Is there a best way to introduce fish, anemones and corals?

Bobbruin

New member
I have been out of the hobby for many years. That is a long story. I loved my reef tank and always hoped to restart a new tank. I am now planning to build a 180 gallon mixed reef tank. I see many lists of fish, anemones, and corals, yet I have not seen any detail on whether there Is a best order to introduce various spices of fis, inverts, anemones or corals. Would appreciate any advice or a reference that I can read to help guide me as I make those decisions after cycling the tank.
 
Fish and inverts such as shrimp, anemones, stars and the such should be drip acclimated over a period of a couple of hours. Most corals should be dipped in a preventative dip and temp acclimated if you have no plans to quarantine them.

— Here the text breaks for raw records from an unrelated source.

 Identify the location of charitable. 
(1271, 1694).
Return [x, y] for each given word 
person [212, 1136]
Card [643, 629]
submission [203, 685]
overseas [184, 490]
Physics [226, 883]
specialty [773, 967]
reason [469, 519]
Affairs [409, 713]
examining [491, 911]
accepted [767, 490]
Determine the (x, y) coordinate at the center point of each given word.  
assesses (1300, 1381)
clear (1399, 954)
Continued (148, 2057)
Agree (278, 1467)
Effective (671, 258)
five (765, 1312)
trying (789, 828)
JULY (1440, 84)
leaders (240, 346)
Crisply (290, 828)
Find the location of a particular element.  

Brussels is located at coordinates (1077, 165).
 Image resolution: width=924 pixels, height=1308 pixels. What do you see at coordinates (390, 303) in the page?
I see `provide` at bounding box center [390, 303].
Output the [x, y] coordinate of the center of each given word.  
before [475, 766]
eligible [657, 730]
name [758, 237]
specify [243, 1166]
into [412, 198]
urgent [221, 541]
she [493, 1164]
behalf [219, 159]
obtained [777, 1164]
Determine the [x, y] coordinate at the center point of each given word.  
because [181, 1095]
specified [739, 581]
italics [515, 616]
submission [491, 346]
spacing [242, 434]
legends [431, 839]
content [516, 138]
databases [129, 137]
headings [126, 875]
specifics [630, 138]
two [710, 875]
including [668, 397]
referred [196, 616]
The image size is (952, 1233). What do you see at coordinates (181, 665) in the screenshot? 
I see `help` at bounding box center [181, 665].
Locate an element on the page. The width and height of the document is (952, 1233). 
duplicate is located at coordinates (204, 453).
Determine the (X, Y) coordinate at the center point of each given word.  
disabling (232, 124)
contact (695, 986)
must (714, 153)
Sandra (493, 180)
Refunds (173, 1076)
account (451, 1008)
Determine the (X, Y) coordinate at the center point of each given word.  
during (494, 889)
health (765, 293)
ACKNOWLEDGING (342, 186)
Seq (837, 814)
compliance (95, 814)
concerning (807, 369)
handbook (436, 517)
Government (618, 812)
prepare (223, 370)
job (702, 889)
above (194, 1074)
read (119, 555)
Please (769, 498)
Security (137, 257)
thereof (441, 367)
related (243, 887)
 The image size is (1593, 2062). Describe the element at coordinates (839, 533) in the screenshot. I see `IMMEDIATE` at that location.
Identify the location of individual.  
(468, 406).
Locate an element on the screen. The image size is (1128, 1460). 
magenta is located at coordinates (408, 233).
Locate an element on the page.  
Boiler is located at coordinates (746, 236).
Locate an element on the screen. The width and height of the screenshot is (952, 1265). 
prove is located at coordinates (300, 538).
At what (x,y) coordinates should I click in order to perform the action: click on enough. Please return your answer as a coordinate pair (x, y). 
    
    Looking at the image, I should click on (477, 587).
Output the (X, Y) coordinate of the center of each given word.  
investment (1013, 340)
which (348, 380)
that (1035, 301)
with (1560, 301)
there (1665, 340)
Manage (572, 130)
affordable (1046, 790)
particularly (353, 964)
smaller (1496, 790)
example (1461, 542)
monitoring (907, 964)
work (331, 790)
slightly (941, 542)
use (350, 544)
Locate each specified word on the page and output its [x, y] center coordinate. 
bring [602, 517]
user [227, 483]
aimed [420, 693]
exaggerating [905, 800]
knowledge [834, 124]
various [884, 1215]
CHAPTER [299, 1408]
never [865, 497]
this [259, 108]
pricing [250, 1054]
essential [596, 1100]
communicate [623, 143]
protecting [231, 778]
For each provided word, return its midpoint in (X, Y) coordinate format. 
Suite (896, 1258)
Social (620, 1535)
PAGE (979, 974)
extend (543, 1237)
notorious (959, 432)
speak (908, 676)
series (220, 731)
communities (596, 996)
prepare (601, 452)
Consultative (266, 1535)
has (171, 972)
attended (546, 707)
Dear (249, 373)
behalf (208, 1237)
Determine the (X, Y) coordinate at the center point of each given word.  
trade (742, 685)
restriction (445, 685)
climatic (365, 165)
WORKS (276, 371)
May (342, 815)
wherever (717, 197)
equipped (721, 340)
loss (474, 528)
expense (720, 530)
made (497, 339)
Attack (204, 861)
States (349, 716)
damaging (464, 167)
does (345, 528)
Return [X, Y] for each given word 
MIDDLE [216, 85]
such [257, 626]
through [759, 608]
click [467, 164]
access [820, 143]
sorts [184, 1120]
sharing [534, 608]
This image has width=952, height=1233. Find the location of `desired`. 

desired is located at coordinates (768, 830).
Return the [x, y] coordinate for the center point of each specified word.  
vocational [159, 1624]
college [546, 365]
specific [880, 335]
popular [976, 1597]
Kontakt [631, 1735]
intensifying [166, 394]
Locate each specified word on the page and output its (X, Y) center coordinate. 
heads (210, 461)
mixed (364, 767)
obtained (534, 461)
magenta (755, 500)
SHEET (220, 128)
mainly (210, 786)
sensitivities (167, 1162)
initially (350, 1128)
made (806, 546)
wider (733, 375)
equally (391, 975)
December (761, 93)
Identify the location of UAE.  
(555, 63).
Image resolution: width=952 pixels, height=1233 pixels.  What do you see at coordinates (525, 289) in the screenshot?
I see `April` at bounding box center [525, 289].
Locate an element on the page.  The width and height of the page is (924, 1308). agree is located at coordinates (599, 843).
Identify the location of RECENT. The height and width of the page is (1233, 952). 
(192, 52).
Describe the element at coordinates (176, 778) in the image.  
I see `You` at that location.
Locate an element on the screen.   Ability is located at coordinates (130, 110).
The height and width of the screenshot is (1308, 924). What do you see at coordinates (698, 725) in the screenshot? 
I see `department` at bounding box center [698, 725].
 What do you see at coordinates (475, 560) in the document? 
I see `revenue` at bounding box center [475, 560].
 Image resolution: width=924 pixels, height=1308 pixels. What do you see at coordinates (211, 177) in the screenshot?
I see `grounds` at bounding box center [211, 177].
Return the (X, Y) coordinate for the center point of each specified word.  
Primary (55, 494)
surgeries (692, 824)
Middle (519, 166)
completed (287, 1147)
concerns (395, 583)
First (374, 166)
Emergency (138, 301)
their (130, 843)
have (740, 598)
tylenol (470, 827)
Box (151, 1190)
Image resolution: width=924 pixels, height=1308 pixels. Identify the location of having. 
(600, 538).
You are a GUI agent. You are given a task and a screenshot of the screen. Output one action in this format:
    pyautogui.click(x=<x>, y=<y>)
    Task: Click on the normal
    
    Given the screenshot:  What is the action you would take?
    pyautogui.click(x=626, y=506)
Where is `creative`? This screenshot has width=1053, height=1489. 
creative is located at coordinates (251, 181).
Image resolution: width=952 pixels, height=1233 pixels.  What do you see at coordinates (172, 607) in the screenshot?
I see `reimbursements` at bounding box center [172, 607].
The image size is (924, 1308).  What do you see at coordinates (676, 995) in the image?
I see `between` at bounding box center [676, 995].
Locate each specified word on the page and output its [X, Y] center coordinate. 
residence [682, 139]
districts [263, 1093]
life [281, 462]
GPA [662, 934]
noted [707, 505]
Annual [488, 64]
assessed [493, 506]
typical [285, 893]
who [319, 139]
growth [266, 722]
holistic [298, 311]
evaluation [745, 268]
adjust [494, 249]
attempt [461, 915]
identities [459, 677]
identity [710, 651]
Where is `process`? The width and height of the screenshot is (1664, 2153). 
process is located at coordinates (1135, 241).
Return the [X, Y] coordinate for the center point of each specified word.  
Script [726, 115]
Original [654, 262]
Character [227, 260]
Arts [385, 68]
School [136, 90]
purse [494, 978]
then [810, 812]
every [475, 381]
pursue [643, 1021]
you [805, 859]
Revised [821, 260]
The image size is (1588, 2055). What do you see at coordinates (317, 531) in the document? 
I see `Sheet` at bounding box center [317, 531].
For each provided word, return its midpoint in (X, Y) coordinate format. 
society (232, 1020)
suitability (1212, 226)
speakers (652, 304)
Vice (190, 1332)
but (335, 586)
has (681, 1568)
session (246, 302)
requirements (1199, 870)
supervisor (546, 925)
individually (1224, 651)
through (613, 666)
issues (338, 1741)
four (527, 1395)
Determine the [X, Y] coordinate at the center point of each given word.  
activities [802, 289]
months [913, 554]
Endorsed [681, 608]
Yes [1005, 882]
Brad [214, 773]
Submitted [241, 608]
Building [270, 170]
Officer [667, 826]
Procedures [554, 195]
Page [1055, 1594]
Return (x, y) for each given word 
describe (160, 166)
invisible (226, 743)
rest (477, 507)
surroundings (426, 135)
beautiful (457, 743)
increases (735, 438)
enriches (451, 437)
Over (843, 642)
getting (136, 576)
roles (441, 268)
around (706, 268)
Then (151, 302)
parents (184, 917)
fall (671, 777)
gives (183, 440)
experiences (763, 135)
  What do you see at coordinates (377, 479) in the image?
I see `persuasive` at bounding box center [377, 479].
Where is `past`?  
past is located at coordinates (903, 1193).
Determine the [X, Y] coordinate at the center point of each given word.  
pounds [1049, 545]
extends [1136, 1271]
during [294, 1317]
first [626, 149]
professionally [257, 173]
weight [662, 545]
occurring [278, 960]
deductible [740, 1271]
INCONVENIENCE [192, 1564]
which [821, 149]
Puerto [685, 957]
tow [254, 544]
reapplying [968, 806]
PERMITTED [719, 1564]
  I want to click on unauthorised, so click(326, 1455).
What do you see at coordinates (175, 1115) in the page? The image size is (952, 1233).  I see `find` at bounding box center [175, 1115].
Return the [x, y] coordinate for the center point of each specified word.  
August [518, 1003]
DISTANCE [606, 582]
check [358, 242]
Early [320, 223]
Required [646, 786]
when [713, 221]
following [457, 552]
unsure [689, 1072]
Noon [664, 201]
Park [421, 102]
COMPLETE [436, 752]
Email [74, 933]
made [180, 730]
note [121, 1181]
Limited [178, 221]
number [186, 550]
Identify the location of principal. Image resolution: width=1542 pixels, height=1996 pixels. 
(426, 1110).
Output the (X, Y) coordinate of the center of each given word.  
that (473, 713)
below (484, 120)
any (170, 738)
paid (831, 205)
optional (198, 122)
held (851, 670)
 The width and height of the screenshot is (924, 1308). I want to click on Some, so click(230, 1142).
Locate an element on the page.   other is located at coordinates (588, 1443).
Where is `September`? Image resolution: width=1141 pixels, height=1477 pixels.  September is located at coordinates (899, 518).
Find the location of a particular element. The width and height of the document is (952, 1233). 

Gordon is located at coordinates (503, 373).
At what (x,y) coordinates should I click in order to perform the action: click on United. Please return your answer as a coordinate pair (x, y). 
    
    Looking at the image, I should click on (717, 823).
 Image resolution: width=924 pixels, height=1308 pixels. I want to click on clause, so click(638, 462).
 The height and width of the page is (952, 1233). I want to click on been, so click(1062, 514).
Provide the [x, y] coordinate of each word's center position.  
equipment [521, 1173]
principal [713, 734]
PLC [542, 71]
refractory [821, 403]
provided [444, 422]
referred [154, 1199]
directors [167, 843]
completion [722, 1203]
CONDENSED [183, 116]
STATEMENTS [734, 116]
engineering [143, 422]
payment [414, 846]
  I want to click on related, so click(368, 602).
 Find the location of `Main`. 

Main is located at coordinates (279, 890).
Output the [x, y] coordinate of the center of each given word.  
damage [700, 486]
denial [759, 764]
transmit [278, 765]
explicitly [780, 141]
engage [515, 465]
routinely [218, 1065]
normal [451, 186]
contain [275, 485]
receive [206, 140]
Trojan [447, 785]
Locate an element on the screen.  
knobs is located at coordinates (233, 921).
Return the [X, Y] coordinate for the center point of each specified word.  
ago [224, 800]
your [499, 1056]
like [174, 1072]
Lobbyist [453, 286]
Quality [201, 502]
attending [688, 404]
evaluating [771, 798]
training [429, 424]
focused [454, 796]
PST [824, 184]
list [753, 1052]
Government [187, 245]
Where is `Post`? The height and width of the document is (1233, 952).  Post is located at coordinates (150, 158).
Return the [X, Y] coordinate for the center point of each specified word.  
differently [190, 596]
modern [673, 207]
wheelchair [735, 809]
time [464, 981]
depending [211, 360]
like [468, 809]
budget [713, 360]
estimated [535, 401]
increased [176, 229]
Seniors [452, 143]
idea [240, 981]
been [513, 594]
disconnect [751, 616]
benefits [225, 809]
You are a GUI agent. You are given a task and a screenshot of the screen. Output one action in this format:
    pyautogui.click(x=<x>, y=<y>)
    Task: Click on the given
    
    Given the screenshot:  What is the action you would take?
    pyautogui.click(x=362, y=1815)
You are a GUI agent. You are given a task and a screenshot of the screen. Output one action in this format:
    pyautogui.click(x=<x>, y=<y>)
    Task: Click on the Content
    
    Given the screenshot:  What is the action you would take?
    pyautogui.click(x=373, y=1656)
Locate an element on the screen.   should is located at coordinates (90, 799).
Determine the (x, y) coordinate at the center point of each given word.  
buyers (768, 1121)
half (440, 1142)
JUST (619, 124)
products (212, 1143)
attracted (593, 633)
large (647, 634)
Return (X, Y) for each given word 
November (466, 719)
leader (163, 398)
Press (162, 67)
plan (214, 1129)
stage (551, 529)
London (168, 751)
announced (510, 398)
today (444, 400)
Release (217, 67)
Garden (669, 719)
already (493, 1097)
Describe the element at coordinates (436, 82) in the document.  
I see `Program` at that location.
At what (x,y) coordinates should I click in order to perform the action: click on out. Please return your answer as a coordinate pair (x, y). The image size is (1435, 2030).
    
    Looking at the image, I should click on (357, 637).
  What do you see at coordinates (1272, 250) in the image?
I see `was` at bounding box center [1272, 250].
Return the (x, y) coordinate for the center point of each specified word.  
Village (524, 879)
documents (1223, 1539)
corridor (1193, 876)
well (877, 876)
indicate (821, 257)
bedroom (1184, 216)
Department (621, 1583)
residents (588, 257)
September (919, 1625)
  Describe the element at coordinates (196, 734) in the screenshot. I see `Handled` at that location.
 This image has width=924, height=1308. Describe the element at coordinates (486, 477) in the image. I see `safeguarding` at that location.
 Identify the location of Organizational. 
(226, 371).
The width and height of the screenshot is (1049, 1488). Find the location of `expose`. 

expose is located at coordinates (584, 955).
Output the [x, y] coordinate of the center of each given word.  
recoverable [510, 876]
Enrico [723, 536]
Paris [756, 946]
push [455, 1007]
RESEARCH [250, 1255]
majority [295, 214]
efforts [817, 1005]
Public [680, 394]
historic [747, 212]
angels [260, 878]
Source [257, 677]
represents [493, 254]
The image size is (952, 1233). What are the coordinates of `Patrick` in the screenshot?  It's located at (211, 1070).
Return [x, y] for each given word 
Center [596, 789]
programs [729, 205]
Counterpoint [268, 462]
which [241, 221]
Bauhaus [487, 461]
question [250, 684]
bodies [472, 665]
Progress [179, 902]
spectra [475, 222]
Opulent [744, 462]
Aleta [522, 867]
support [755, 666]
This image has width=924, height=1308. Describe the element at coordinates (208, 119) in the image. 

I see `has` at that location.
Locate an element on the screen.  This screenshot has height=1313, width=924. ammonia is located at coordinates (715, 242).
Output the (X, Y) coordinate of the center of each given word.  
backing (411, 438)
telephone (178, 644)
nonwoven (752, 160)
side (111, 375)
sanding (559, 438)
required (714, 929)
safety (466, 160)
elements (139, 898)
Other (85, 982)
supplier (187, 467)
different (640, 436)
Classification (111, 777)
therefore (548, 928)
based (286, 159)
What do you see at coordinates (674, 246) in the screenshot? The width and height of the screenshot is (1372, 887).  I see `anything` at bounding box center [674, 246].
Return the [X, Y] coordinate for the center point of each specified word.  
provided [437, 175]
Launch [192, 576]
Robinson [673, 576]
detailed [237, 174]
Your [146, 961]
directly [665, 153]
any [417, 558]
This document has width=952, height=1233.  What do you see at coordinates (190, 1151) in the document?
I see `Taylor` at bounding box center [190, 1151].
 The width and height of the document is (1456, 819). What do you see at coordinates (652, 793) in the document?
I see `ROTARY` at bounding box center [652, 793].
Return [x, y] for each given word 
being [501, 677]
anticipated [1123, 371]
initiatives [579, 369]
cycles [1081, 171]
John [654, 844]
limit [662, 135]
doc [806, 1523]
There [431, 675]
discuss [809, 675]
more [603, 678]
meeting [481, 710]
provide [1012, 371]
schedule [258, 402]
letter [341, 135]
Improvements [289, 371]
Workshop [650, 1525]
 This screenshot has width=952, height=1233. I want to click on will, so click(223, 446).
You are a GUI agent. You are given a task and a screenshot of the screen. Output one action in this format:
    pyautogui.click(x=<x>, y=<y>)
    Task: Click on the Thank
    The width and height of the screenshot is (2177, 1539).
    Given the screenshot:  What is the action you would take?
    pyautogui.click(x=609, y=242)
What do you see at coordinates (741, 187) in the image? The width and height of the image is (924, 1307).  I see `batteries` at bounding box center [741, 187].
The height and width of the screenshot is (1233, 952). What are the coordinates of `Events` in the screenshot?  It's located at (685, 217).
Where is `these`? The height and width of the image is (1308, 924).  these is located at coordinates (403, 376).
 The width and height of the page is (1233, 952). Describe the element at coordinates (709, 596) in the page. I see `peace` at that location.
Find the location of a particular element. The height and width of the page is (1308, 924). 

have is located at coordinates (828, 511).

Speaking of, many suggest quarantine everything that goes in the tank. I have seen some for and against.
 
I know there was a link on one forum or an email I got about testing corals next to each other to see if they would sting each other. I think it required usually sampling some of each coral next to each other which did not seem feasible for some expensive corals. I don't know where it was for sure but you may google something like coral compatability testing and see if the article comes up, it may have Drs Foster & Smith possibly or on reef 2 reef maybe? For fish I usually use a plastic critter keeper for introducing new fish and watch their behavior for a few days before releasing them. Worked out really well on introducing a second mystery wrasse to my tank three months agao and useful on tangs as well. The critter keepers are perfect isolation boxes as well for problems that come up and arent expensive and come in many sizes. Hope that helps
 
Rule of thumb for fish is to introduce them in order of increasing aggressiveness - only 'kind of' works because at some point an established fish will die, but it's worth doing as you initially stock the tank. Order of introduction of inverts, corals, etc. doesn't really matter as much, though more exacting species should be avoided until your tank has had a chance to mature a bit.

Definately invest in a quarantine tank, definately for all fish, ideally for corals and clams as well. If you don't decide to QT corals, at least dip them in something like Revive. Personally I'm not a fan of long acclimations, I think it does more harm than good.